El impacto la dejó sin aliento.
Sus ojos se cruzaron: los de él, oscuros y dominantes; los de ella, amplios, asustados.
El corazón le latía con fuerza, el pecho subía y bajaba con rapidez.
La bandeja cayó al suelo con un estrépito metálico.
No podía creer que Alexander la hubiese arrastrado hacia sí con una sola mano. Era demasiado fuerte.
—¿A dónde crees que vas sin mi permiso? —preguntó él, su voz baja, pero cargada de peligro.

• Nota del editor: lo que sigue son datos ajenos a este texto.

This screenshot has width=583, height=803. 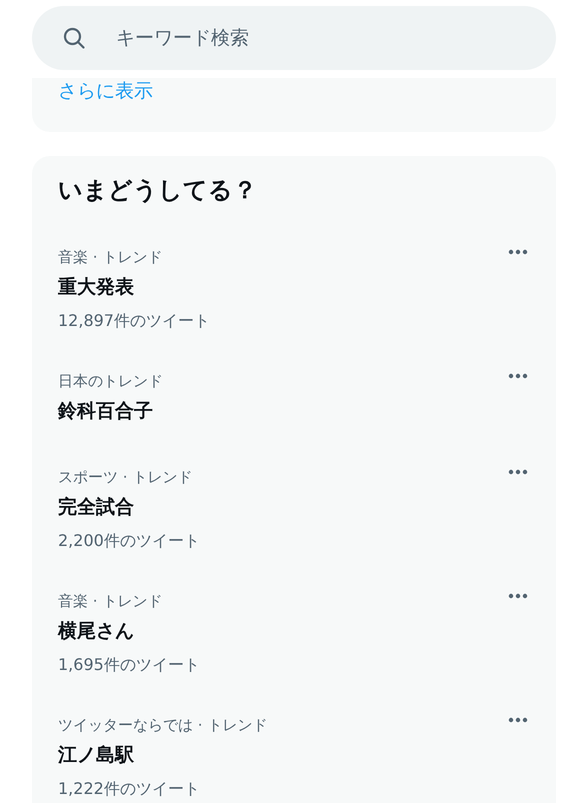 I want to click on trend-name: 横尾さん, so click(x=96, y=631).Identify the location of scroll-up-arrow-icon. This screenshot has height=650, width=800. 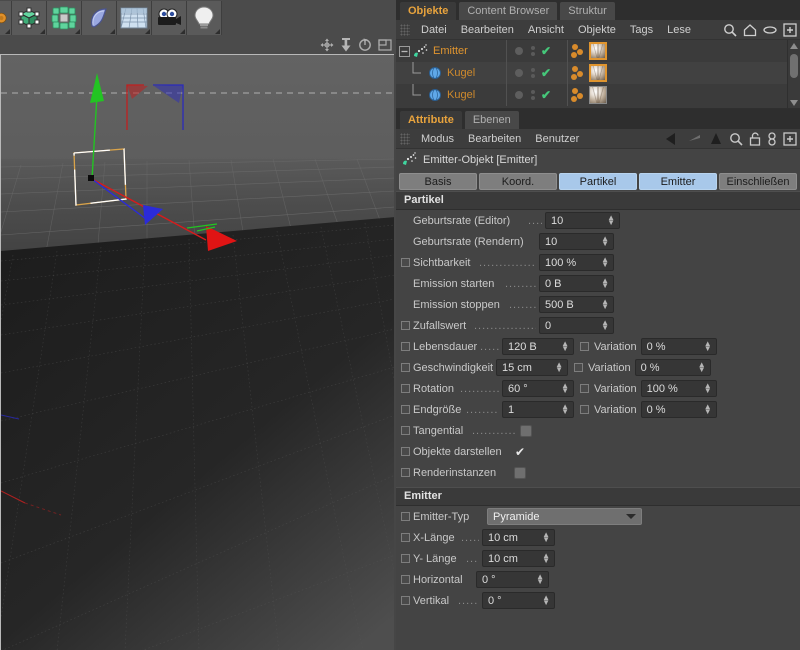
(794, 46).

Maya estaba sentada sobre sus piernas, con el cuerpo presionado contra el suyo.
El calor de su respiración le rozaba el rostro, y eso la asustó aún más.

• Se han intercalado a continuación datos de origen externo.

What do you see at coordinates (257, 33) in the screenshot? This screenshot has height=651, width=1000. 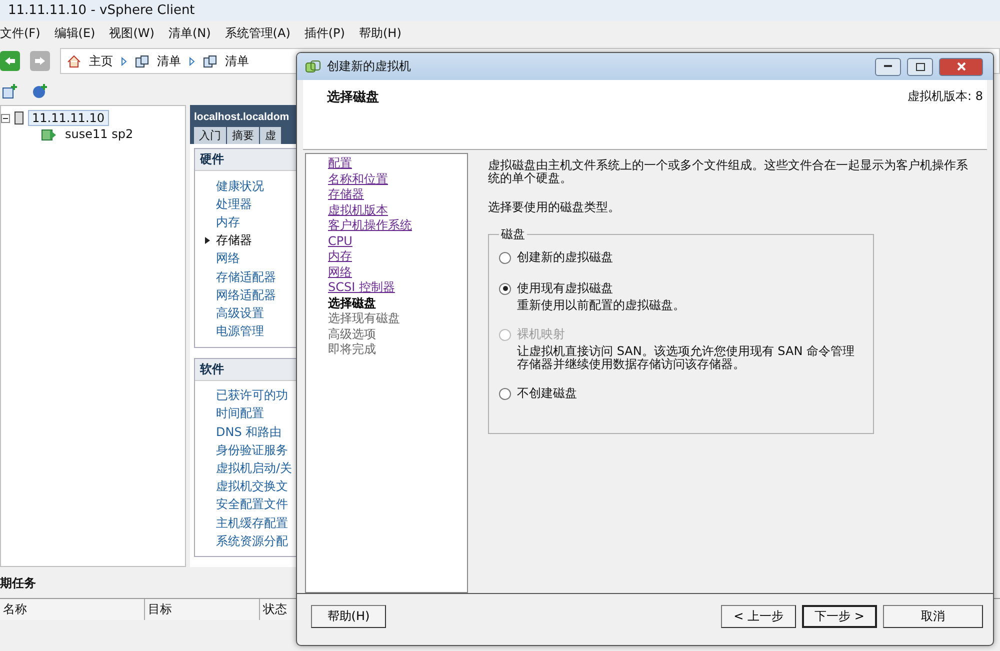 I see `menu-item: 系统管理(A)` at bounding box center [257, 33].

Intentó liberarse, empujándolo con ambas manos.
—¡Suélteme, señor Brook! ¡Déjeme ir! —gritó con el temblor del miedo en la voz.
Pero él no cedió. Sus brazos eran una prisión de acero.
—¿Ya no quieres saber por qué? —preguntó, sosteniéndole la barbilla con firmeza.
Maya lo miró, aturdida, tratando de entender.
—¿Por qué… qué?
Alexander la observó intensamente, su aura poderosa y sofocante.